Last Updated on May 7, 2015, by eNotes Editorial. Word Count: 439
By placing his emphasis on history and art in “The Horseshoe Finder,” Mandelstam defines the poem’s two basic themes: the passing of an era, and the capacity of art to survive throughout the ages.
Mandelstam often warned against the demise of civilization, most notably in his prose work “Gumanizm i sovremennost” (“Humanism and the Present,” 1923). In many of his poems (“A Wandering Light at a Fearful Height,” “The Age,” and others), he raises the same issue, bemoaning the fact that the values of “the Golden Age” on which Western civilization is based are in danger of being replaced by a new, barbaric age. “The Horseshoe Finder” is the best example expressing those thoughts and sentiments.

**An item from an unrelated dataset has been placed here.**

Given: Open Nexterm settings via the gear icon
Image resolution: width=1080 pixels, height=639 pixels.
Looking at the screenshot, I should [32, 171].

The first two stanzas reveal Mandelstam’s basic concept of history. The pristine world of antiquity, with its uncomplicated ways and closeness to nature, is personified by stately pine trees and ships, as well as by daring seafarers who were at home on boundless seas. Ships were built not by the peaceful carpenter of Bethlehem—a clear reference to Christ—but by an unnamed carpenter who loved travel and was a friend of sailors. The latter figure has been variously identified by critics as Joseph, Poseidon, and Peter the Great. Whichever interpretation is correct, the shipbuilder is a man of action, daring, and adventure—a mover of history.
The poet shifts to a different view of history when he states that the reckoning of the years of our age is coming to an end, presumably referring to the drastic changes in modern times in general and to the revolution in his own country in particular. The era now rings hollow, supported by no one, revealing indecision and hypocrisy. The deterioration of values is further underlined by a change from seafaring ships to race carts.

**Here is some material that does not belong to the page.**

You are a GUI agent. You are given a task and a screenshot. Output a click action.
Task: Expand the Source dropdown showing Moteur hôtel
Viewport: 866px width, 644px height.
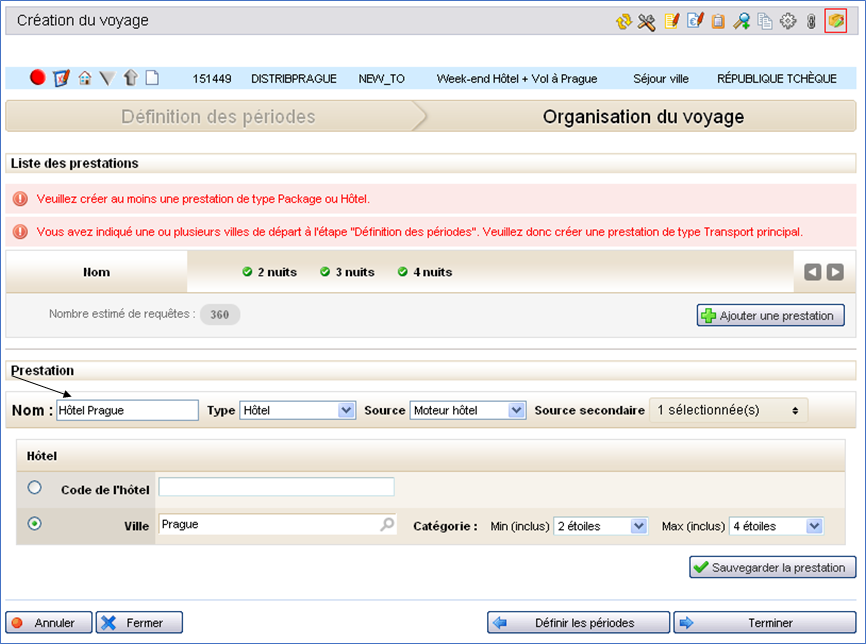tap(468, 410)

This pessimistic view of history is alleviated by the possibility that true values will survive, after all, as depicted by the metaphor of a horseshoe, which gives Mandelstam a chance to express his view of art. By finding a horseshoe, a future finder will be able not only to gain a correct picture of the past but also to realize the indestructibility of true art.
Toward the end of the poem, Mandelstam modifies the metaphor from a horseshoe to coins, undoubtedly to give vent to his despair about his personal situation in the 1920’s and about his doubts of the survival of his own poetry. This momentary faintness of heart notwithstanding, Mandelstam’s faith in the ultimate survival of art has been justified (by this poem, among others) and confirmed by the esteem he now enjoys more than ever.